To that end, she urged all nations to ratify the International Convention on the Elimination of all Forms of Racial Discrimination. Robust policies and laws must be put into place that would end all forms of discrimination, as enshrined in the Convention. It was important to keep the spotlight on such issues and educate the young so that people never forgot the dangers inherent in racism. In January, the international community commemorated the victims of the Holocaust, and next month would unveil the memorial of slavery. People must learn from past prejudice to combat racism today, which was why today’s event was so important.
Human beings were born free and equal in dignity and in rights, and all members of society, without distinction of any kind, must be treated equally, said Matej Marn, Deputy Permanent Representative of Slovenia. Speaking on behalf of the Eastern European States, he said that racism nevertheless continued to cause suffering for millions of people around the world. Education and awareness-raising were important tools in combating racism, and remembering tragic events like the Sharpeville massacre helped ensure that such abuses of human rights could never be repeated.
Similarly, the representative of Jamaica said the theme of “learning from historical tragedies” was most fitting, because taking a look at such events that had racial discrimination at their root, such as slavery, the Holocaust, apartheid, genocide and segregation provided the impetus to ensure that horrors such as those never reoccurred. Speaking on behalf of the Latin American and Caribbean States, he said that racism had no place in the world and its negative consequences were embodies in the discrimination and dehumanisation faced by too many of the world’s citizens must be addressed with greater urgency and effectiveness.
Speaking on behalf of the Group of Western European States, Bénédicte Frankinet, Belgium’s Permanent Representative, said this month also commemorated another important historical event, namely the fiftieth anniversary of Bloody Sunday in Selma, Alabama, when United States state police officers violently attacked a peaceful demonstration of people marching to defend civil rights. She honoured those who paved the way, such as Nelson Mandela against apartheid in South Africa, and Martin Luther King, Jr., who led the march from Selma to Montgomery with thousands of peaceful demonstrators for the right to vote. She also paid tribute to the extraordinary people who made efforts to combat racial discrimination in less visible ways. Those efforts, she said, had been crucial in the world campaign to eliminate racism.

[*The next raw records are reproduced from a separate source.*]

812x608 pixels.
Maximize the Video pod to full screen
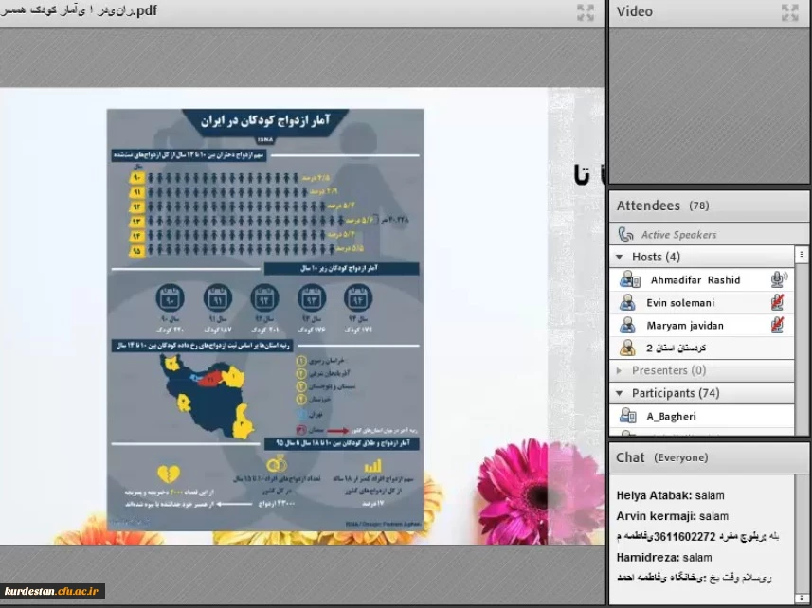click(x=789, y=12)
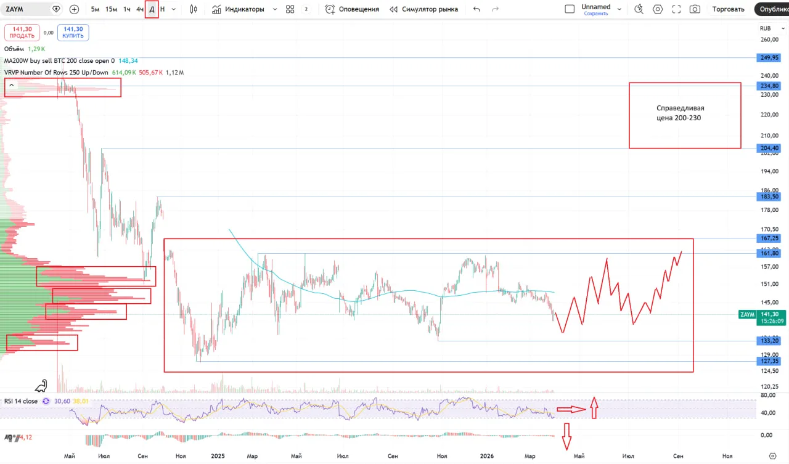Viewport: 789px width, 464px height.
Task: Click the undo arrow in toolbar
Action: [x=476, y=9]
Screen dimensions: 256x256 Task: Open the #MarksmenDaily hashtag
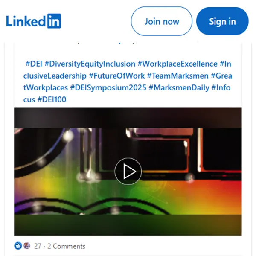tap(179, 87)
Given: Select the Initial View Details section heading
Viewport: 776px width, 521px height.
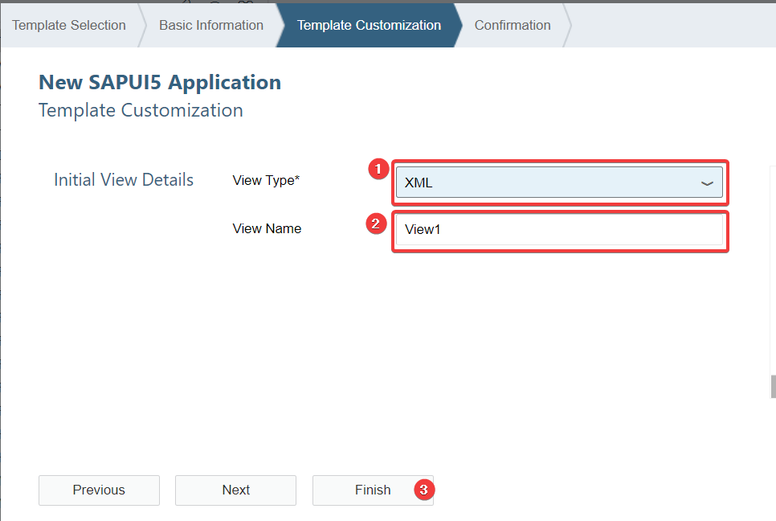Looking at the screenshot, I should coord(124,180).
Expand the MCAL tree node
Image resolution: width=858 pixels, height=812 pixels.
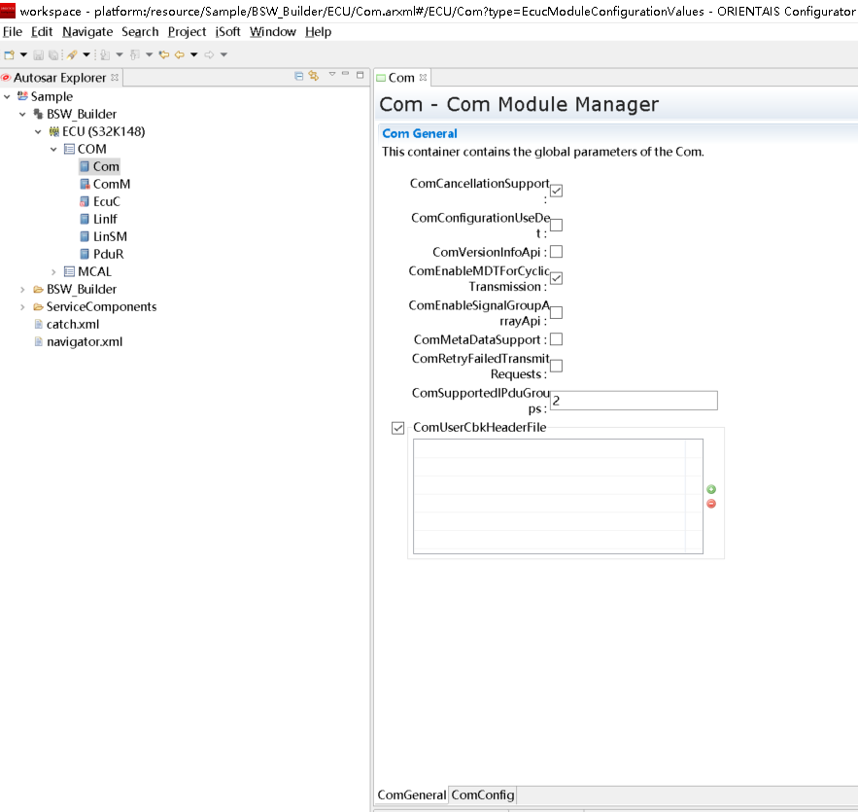53,271
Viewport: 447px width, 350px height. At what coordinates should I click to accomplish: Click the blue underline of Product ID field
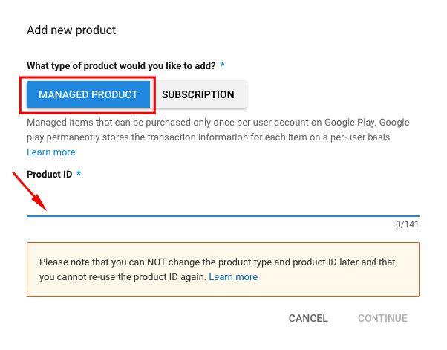click(223, 216)
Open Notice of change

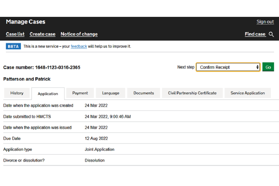(x=79, y=34)

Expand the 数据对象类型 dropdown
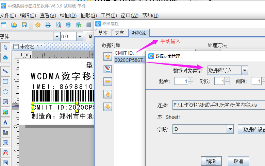tap(244, 70)
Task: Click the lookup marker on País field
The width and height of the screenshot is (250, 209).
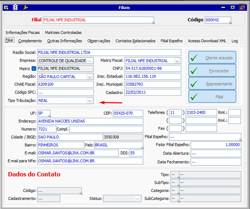Action: pos(142,148)
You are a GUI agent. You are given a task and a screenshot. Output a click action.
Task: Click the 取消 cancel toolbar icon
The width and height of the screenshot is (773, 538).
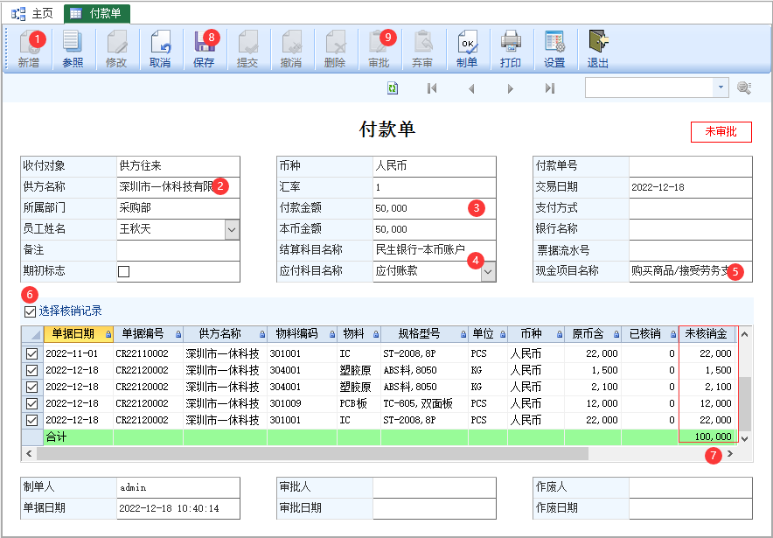pos(160,49)
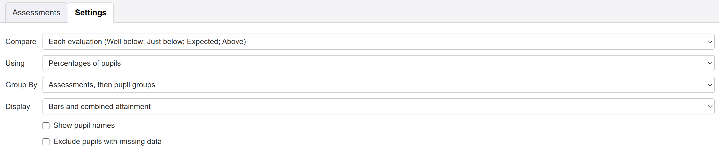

Over the last 59 years, progress had been achieved to combat racial discrimination, but those ills were still rooted in societies, and in certain cases tensions had worsened, she said. It was necessary to adopt basic measures in this regard, since history had shown that racism and racial discrimination threatened the very foundation of societies, leaving behind harmful traces for generations. The international community should draw lessons from past tragedies and redouble efforts to combat racism today.
The General Assembly will reconvene at a date and time to be announced.